WORK ITEM. The entries shown below are to be printed in full, unaltered.

Collected data
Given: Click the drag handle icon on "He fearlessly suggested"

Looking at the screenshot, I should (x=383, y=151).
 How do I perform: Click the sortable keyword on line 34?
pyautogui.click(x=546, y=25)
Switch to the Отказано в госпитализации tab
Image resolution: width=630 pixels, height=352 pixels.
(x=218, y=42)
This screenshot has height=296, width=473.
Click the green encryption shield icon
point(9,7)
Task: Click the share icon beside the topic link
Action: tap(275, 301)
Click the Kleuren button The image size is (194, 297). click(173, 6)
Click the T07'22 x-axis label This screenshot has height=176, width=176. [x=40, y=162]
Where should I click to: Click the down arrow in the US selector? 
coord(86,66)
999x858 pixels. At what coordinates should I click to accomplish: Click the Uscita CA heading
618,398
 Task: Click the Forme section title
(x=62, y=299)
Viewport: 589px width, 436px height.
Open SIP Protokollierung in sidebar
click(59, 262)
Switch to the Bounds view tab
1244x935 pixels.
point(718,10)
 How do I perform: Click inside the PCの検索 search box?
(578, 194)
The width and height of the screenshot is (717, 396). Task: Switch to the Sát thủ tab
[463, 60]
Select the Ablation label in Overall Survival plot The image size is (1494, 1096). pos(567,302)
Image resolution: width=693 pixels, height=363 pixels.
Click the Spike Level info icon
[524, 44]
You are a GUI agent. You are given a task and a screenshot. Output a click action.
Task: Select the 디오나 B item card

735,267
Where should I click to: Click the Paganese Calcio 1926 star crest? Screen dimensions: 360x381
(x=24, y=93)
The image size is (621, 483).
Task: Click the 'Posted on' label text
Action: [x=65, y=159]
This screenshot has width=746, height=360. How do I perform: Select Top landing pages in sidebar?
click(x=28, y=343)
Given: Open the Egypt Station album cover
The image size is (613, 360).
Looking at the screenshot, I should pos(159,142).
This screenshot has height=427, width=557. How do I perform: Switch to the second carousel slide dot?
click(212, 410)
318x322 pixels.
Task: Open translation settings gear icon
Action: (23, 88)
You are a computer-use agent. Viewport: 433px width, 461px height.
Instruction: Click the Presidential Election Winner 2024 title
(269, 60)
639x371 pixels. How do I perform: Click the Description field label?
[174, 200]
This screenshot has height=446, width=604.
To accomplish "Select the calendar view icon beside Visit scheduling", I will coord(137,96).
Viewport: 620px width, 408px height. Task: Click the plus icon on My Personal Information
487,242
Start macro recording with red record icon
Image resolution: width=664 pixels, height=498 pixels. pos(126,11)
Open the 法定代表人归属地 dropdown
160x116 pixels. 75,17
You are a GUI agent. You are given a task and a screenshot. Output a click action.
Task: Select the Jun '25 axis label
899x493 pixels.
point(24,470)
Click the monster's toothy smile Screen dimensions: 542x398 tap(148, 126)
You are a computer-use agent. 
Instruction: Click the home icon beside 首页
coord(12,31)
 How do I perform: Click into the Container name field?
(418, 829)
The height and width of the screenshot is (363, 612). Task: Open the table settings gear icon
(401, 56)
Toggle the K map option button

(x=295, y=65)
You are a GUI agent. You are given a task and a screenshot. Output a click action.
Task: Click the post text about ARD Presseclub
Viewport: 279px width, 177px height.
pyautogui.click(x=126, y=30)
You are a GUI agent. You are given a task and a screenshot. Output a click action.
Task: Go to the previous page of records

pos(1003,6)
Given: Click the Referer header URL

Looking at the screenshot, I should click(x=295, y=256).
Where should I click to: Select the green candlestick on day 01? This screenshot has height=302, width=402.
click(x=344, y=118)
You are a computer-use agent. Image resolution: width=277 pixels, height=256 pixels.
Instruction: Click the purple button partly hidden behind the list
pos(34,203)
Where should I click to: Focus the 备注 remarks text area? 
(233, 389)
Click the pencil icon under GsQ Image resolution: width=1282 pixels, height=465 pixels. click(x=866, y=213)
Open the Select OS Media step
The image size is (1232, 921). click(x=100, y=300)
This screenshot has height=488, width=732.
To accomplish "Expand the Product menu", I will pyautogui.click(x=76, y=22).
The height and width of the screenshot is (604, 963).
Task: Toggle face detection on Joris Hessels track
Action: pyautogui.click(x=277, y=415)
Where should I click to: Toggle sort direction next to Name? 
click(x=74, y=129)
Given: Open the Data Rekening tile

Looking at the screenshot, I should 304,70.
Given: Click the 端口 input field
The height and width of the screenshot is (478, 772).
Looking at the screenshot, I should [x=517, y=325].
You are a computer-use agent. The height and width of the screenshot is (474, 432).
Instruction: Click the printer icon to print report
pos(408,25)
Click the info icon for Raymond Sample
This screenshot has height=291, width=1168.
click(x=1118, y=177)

EXERCISE RESULT.
Given: Click the drag handle icon on "He fearlessly suggested"

Looking at the screenshot, I should (x=383, y=151).
 How do I perform: Click the sortable keyword on line 34?
pyautogui.click(x=546, y=25)
Switch to the Отказано в госпитализации tab
Image resolution: width=630 pixels, height=352 pixels.
(x=218, y=42)
This screenshot has height=296, width=473.
Click the green encryption shield icon
point(9,7)
Task: Click the share icon beside the topic link
Action: tap(275, 301)
Click the Kleuren button The image size is (194, 297). click(173, 6)
Click the T07'22 x-axis label This screenshot has height=176, width=176. [x=40, y=162]
Where should I click to: Click the down arrow in the US selector? 
coord(86,66)
999x858 pixels. At what coordinates should I click to accomplish: Click the Uscita CA heading
618,398
 Task: Click the Forme section title
(x=62, y=299)
Viewport: 589px width, 436px height.
Open SIP Protokollierung in sidebar
click(59, 262)
Switch to the Bounds view tab
1244x935 pixels.
point(718,10)
 How do I perform: Click inside the PCの検索 search box?
(578, 194)
The width and height of the screenshot is (717, 396). Task: Switch to the Sát thủ tab
[463, 60]
Select the Ablation label in Overall Survival plot The image size is (1494, 1096). pos(567,302)
Image resolution: width=693 pixels, height=363 pixels.
Click the Spike Level info icon
[524, 44]
You are a GUI agent. You are given a task and a screenshot. Output a click action.
Task: Select the 디오나 B item card

735,267
Where should I click to: Click the Paganese Calcio 1926 star crest? Screen dimensions: 360x381
(x=24, y=93)
The image size is (621, 483).
Task: Click the 'Posted on' label text
Action: [x=65, y=159]
This screenshot has width=746, height=360. How do I perform: Select Top landing pages in sidebar?
click(x=28, y=343)
Given: Open the Egypt Station album cover
The image size is (613, 360).
Looking at the screenshot, I should pos(159,142).
This screenshot has height=427, width=557. How do I perform: Switch to the second carousel slide dot?
click(212, 410)
318x322 pixels.
Task: Open translation settings gear icon
Action: (23, 88)
You are a computer-use agent. Viewport: 433px width, 461px height.
Instruction: Click the Presidential Election Winner 2024 title
(269, 60)
639x371 pixels. How do I perform: Click the Description field label?
[174, 200]
This screenshot has height=446, width=604.
To accomplish "Select the calendar view icon beside Visit scheduling", I will coord(137,96).
Viewport: 620px width, 408px height. Task: Click the plus icon on My Personal Information
487,242
Start macro recording with red record icon
Image resolution: width=664 pixels, height=498 pixels. pos(126,11)
Open the 法定代表人归属地 dropdown
160x116 pixels. 75,17
You are a GUI agent. You are given a task and a screenshot. Output a click action.
Task: Select the Jun '25 axis label
899x493 pixels.
point(24,470)
Click the monster's toothy smile Screen dimensions: 542x398 tap(148, 126)
You are a computer-use agent. 
Instruction: Click the home icon beside 首页
coord(12,31)
 How do I perform: Click into the Container name field?
(418, 829)
The height and width of the screenshot is (363, 612). Task: Open the table settings gear icon
(401, 56)
Toggle the K map option button

(x=295, y=65)
You are a GUI agent. You are given a task and a screenshot. Output a click action.
Task: Click the post text about ARD Presseclub
Viewport: 279px width, 177px height.
pyautogui.click(x=126, y=30)
You are a GUI agent. You are given a task and a screenshot. Output a click action.
Task: Go to the previous page of records

pos(1003,6)
Given: Click the Referer header URL

Looking at the screenshot, I should click(x=295, y=256).
Where should I click to: Select the green candlestick on day 01? This screenshot has height=302, width=402.
click(x=344, y=118)
You are a computer-use agent. Image resolution: width=277 pixels, height=256 pixels.
Instruction: Click the purple button partly hidden behind the list
pos(34,203)
Where should I click to: Focus the 备注 remarks text area? 
(233, 389)
Click the pencil icon under GsQ Image resolution: width=1282 pixels, height=465 pixels. click(x=866, y=213)
Open the Select OS Media step
The image size is (1232, 921). click(x=100, y=300)
This screenshot has height=488, width=732.
To accomplish "Expand the Product menu", I will pyautogui.click(x=76, y=22).
The height and width of the screenshot is (604, 963).
Task: Toggle face detection on Joris Hessels track
Action: pyautogui.click(x=277, y=415)
Where should I click to: Toggle sort direction next to Name? 
click(x=74, y=129)
Given: Open the Data Rekening tile

Looking at the screenshot, I should 304,70.
Given: Click the 端口 input field
The height and width of the screenshot is (478, 772).
Looking at the screenshot, I should [x=517, y=325].
You are a computer-use agent. The height and width of the screenshot is (474, 432).
Instruction: Click the printer icon to print report
pos(408,25)
Click the info icon for Raymond Sample
This screenshot has height=291, width=1168.
click(x=1118, y=177)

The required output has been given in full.